The Sudden Infant Death Syndrome (SIDS) remains the leading cause of death between 1 month and 1 year of age. SIDS cases display more apnea as well as sleep abnormalities, including increased amounts of active sleep (?AS?; i.e. rapid eye movement sleep), a state characterized by unstable breathing. Ultimately, many SIDS cases die from cardiorespiratory collapse during an episode of severe hypoxia (failed autoresuscitation). The underlying pathophysiology of these abnormalities is unclear. Most SIDS victims have defects in the brainstem 5-HT system, including reduced serotonin (5-HT) and inhibitory 5-HT1A receptors. Neonatal rodents lacking central 5-HT have phenotypes reminiscent of SIDS, including apnea and failed autoresuscitation. Our long-term goal is to illuminate the mechanisms by which 5- HT prevents apnea during AS and facilitates autoresuscitation. The overarching hypothesis driving our research is that brainstem 5-HT acts as a negative regulator of acetylcholine neurons in the pons and GABAergic neurons in the medulla, leading to apnea during prolonged periods of AS and compromised autoresuscitation, respectively. These hypotheses will be explored with the following Specific Aims:
Specific Aim 1 : To determine the mechanisms by which a loss of central 5-HT leads to apnea during prolonged periods of AS. Our working hypothesis is that signaling through 5-HT1A receptors located in the LDT and/or PPT reduces drive to cholinoreceptive regions of the pons, including the Kolliker Fuse (KF) nucleus, thereby terminating AS and mitigating apnea and respiratory instability in AS.

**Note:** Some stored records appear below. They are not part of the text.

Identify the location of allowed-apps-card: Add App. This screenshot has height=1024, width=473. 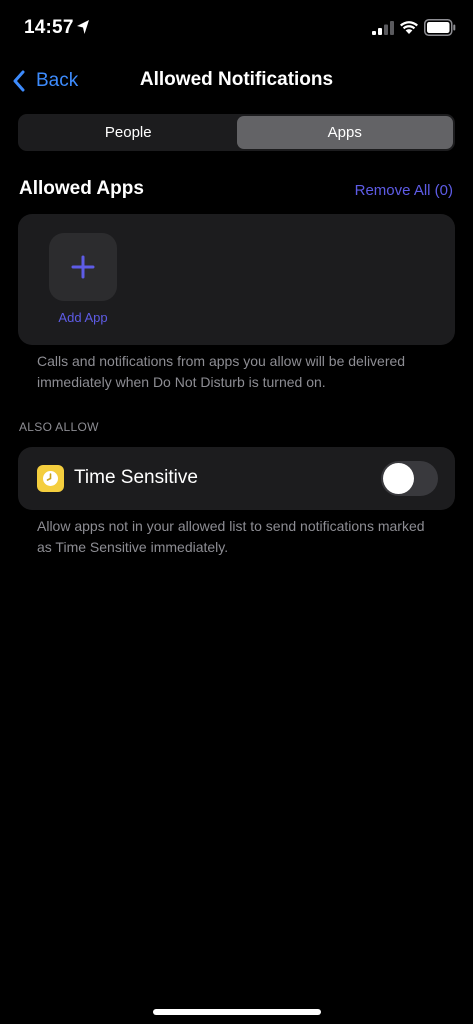
(236, 280).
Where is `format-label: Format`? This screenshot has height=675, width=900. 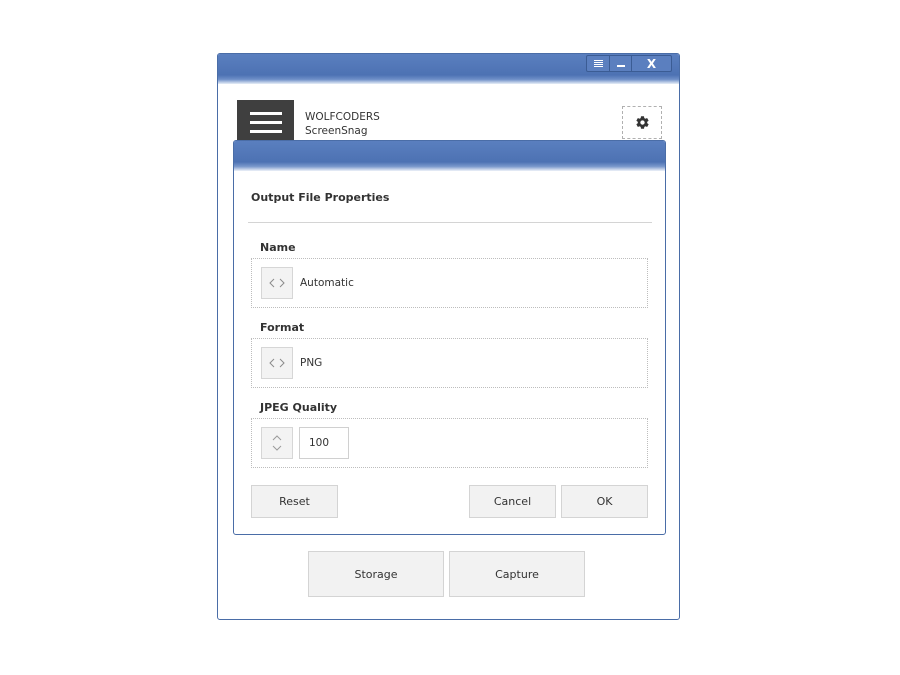
format-label: Format is located at coordinates (282, 328).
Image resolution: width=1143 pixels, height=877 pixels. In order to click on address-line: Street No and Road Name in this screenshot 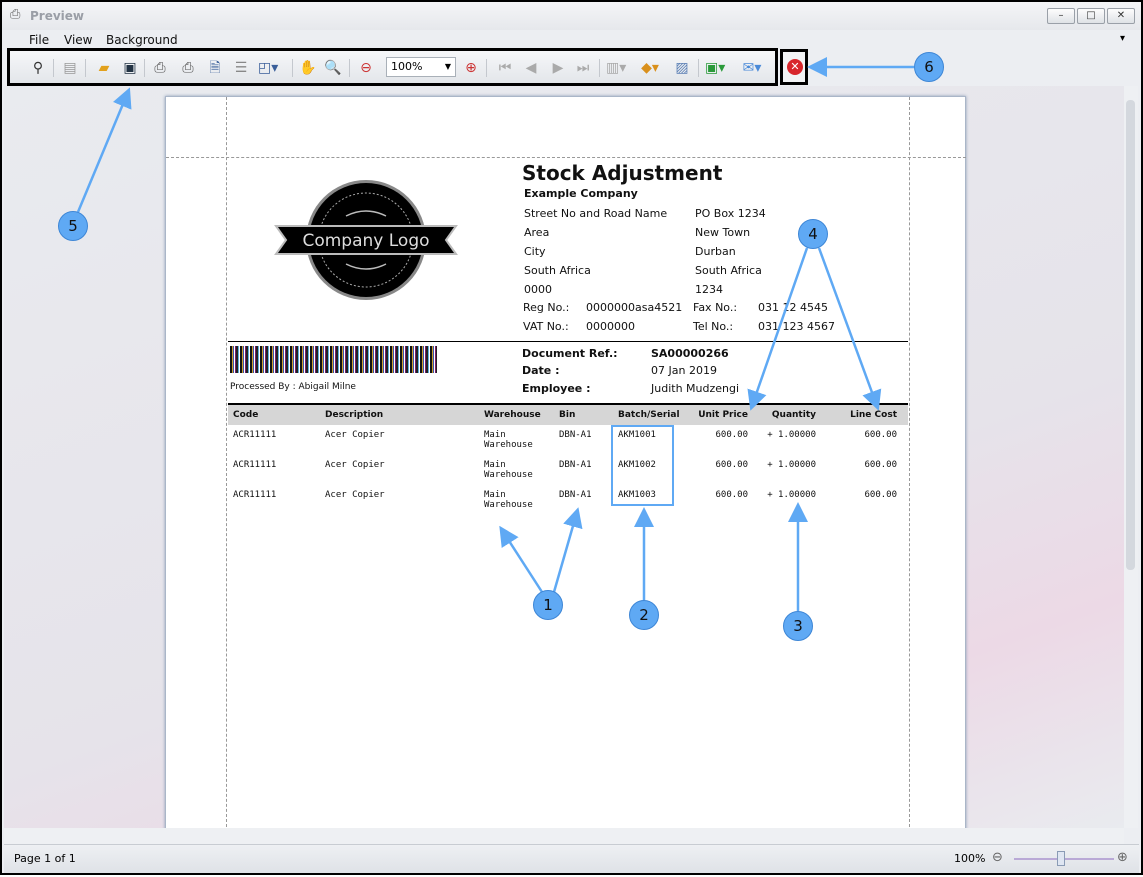, I will do `click(596, 214)`.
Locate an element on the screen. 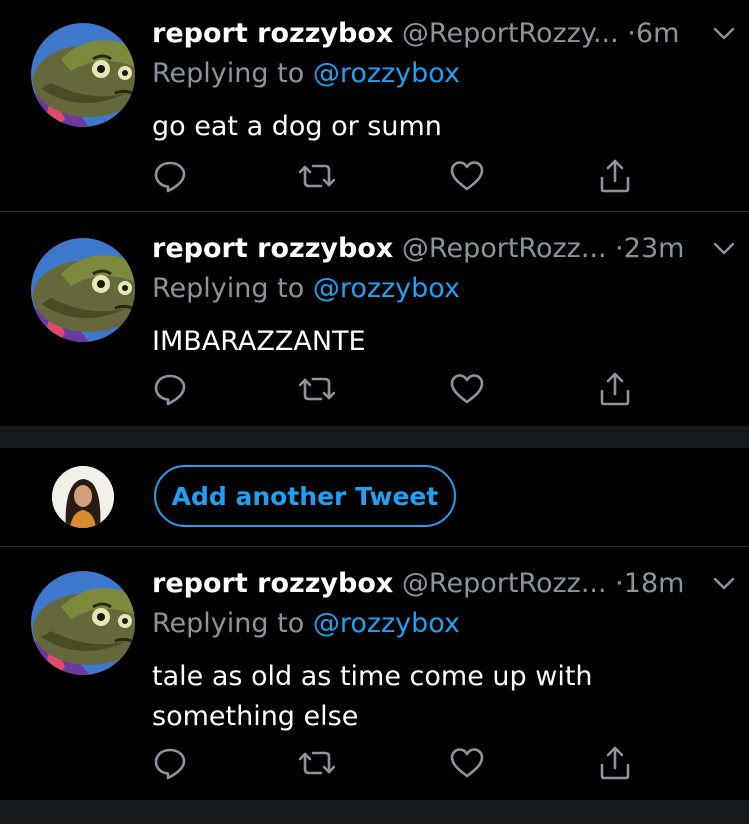 Image resolution: width=749 pixels, height=824 pixels. tweet-header: report rozzybox @ReportRozzy... ·6m is located at coordinates (440, 34).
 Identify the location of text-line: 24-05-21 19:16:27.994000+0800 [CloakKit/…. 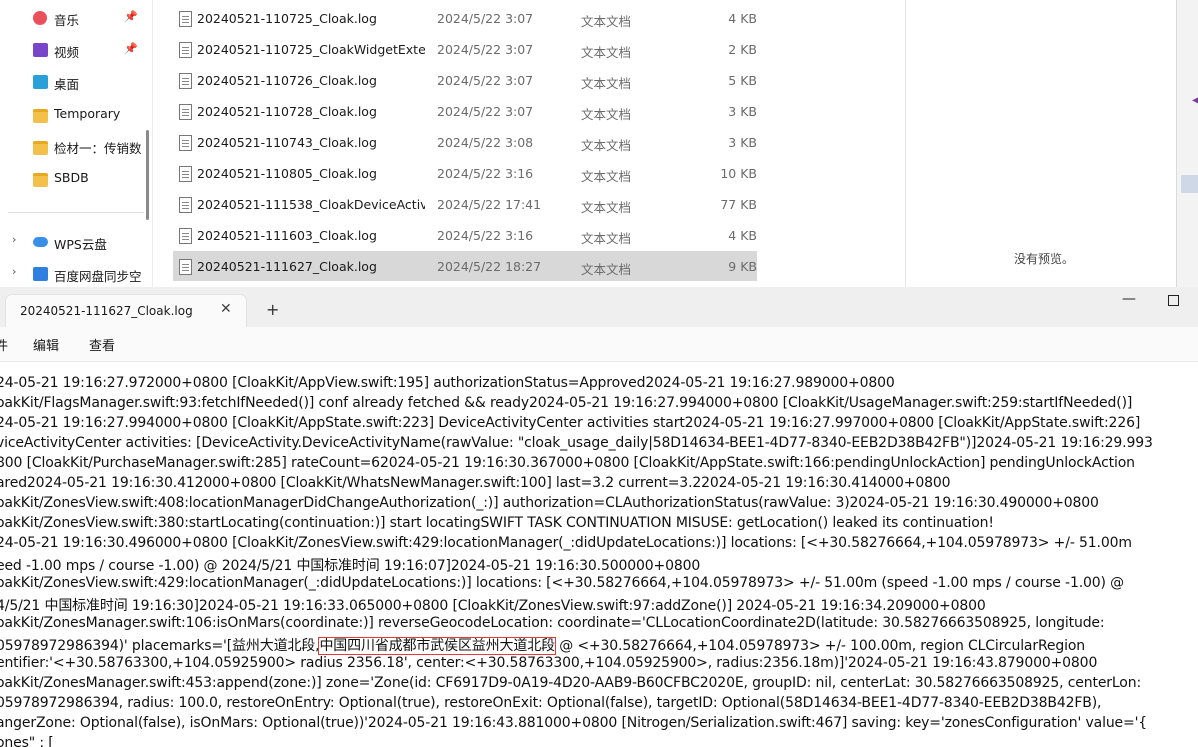
(570, 423).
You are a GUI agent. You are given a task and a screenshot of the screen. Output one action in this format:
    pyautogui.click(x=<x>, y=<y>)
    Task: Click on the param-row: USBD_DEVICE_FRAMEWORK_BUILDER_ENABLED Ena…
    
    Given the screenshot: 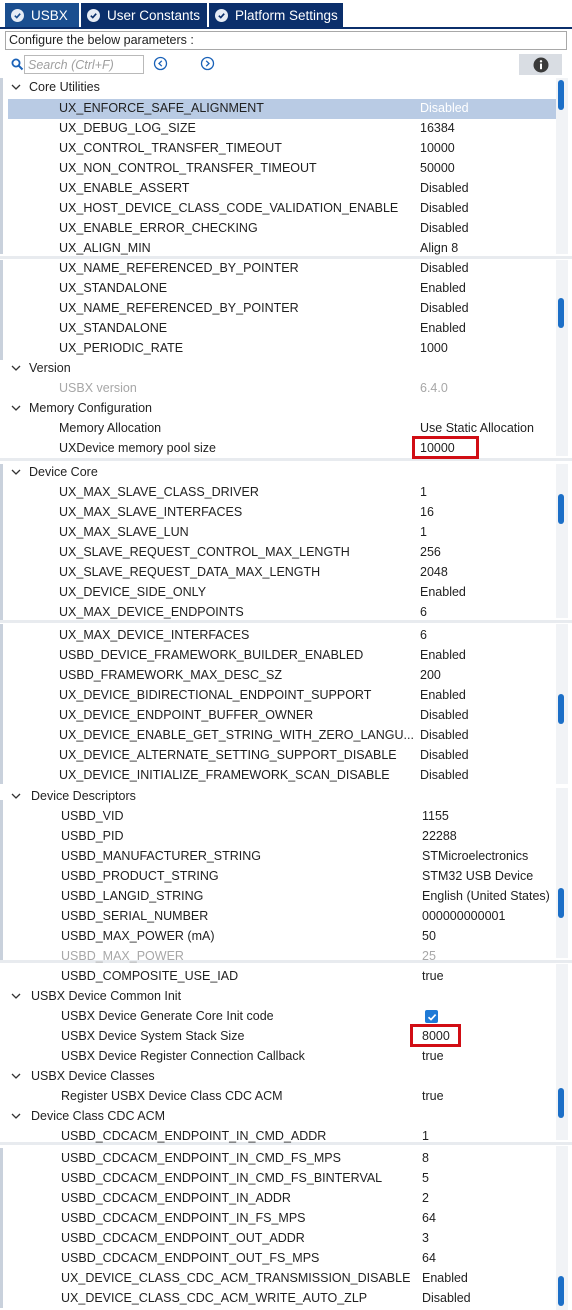 What is the action you would take?
    pyautogui.click(x=278, y=656)
    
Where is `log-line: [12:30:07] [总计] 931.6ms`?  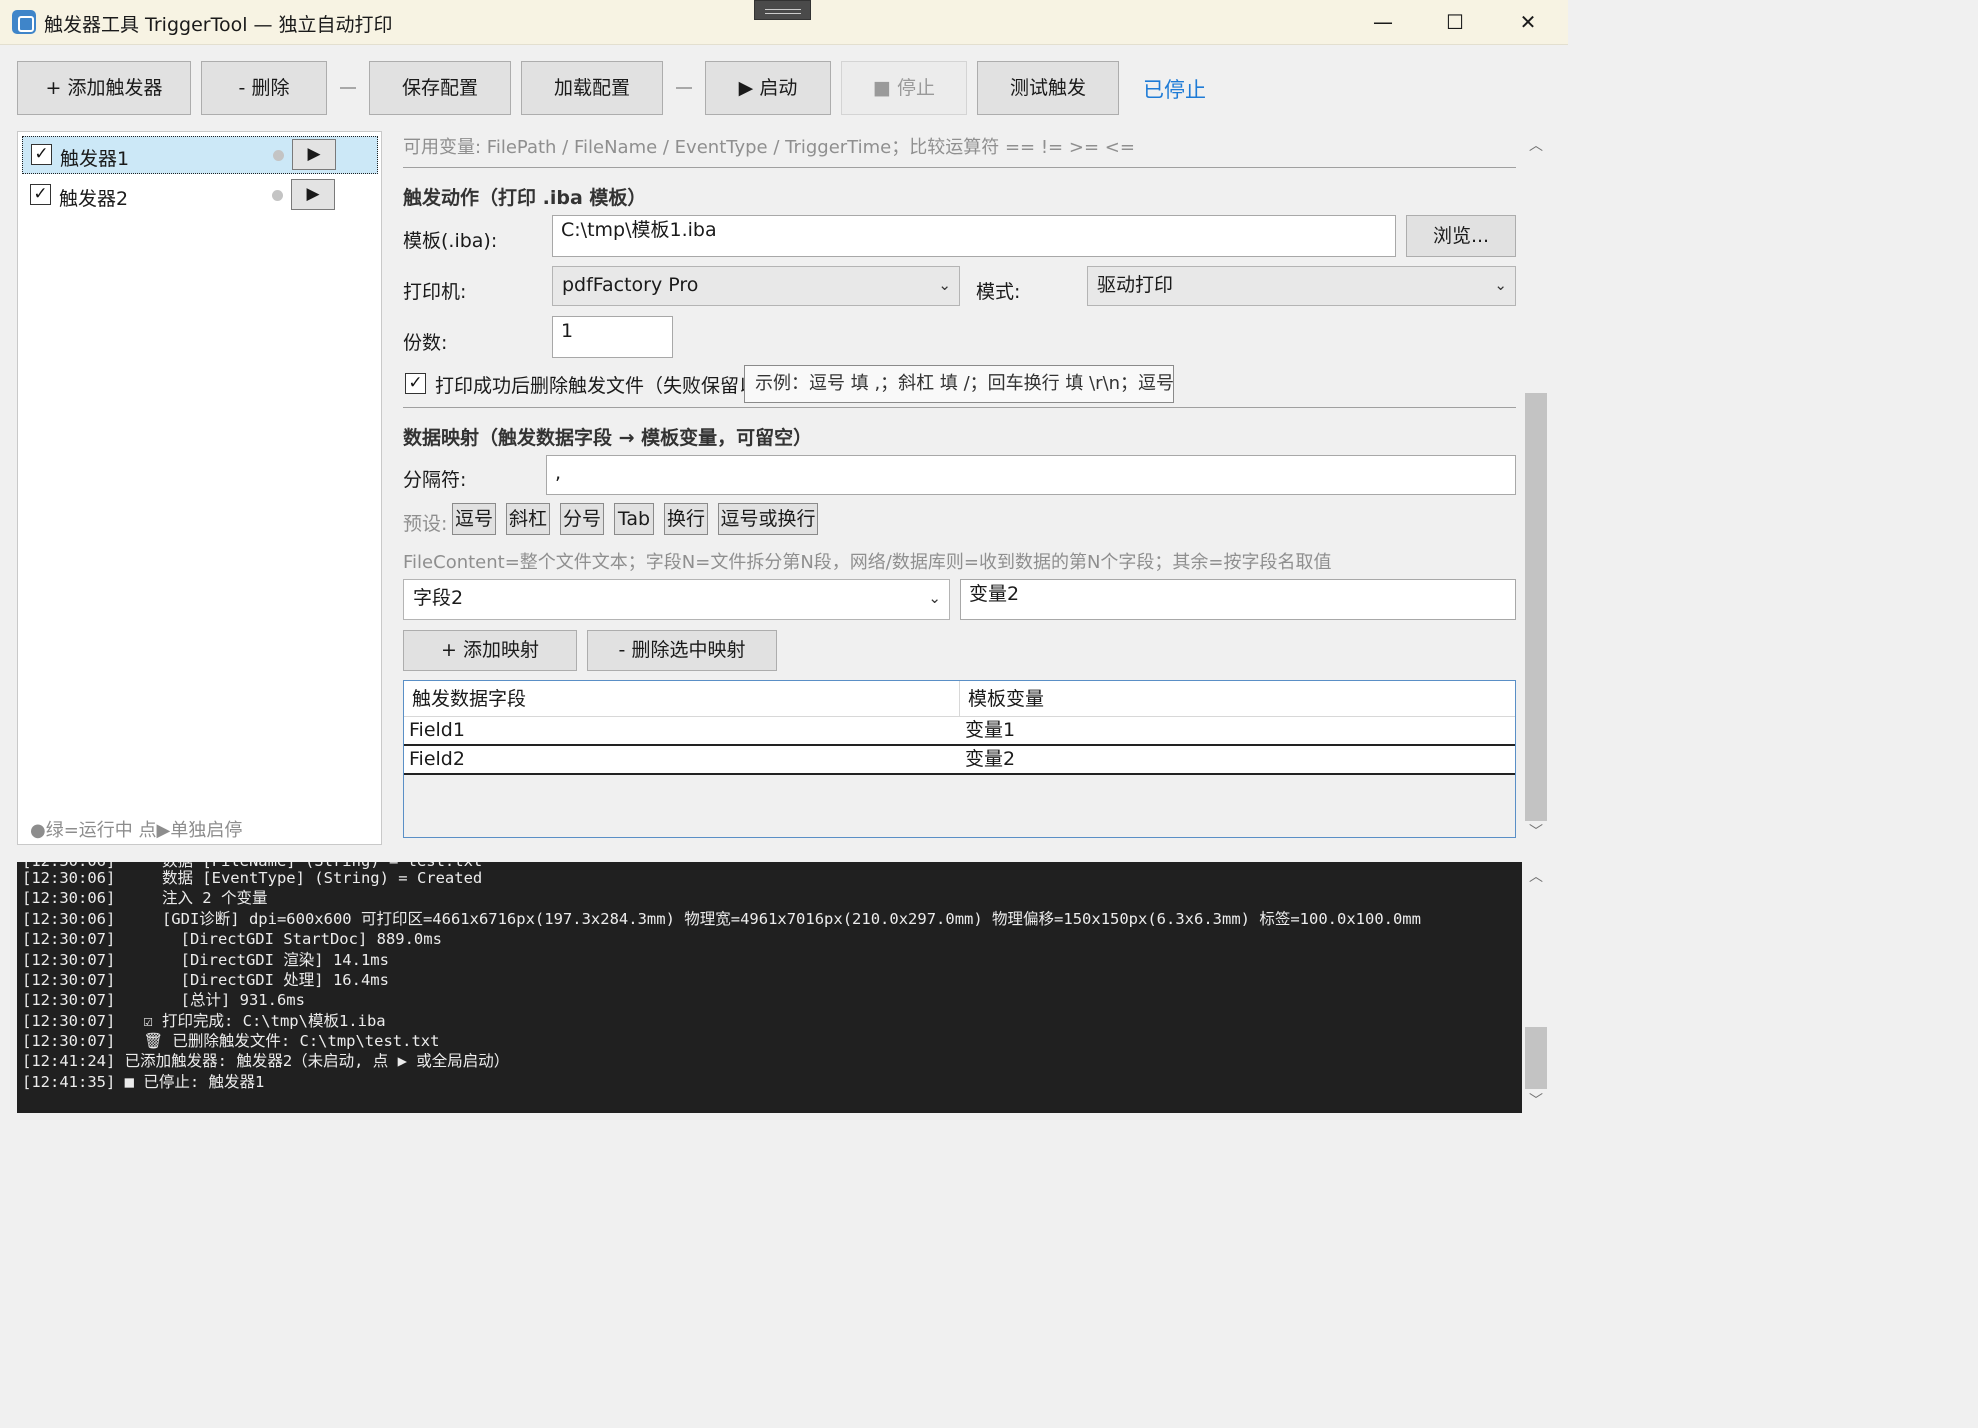 log-line: [12:30:07] [总计] 931.6ms is located at coordinates (164, 1000).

Specific Aim 2 (SA2): To determine mechanistically how a loss of central 5-HT compromises autoresuscitation. Our working hypothesis is that signaling through 5-HT1A receptors helps to promote autoresuscitation by reducing GABAergic drive within the ventrolateral medulla (VLM). Our research will reveal that 5-HT maintains cardiorespiratory homeostasis in infancy through cholinergic and GABAergic pathways. It will be impactful as it will show how 5-HT signaling can 1) reduce the chances of an infant becoming hypoxic during sleep, and 2) facilitate cardiorespiratory recovery when hypoxia becomes severe. This mechanistic insight will be crucial for developing new pharmacological, prophylactic strategies aimed at reducing SIDS incidence within at-risk populations.
The Sudden Infant Death Syndrome (SIDS) remains the leading cause of infant death between 1 month and 1 year of age, with SIDS victims dying following apnea (no breathing), a failure to wake up from sleep, and inability to restore heat rate and blood pressure when hypoxia (low oxygen) becomes severe. Most SIDS victims have reduced amounts of the neurotransmitter serotonin in the brain. The ultimate goal of this research is to help reduce the incidence of SIDS by revealing how serotonin deficiency leads to a baby?s breathing ceasing during sleep, leading to severe hypoxia and eventually death following cardiovascular collapse.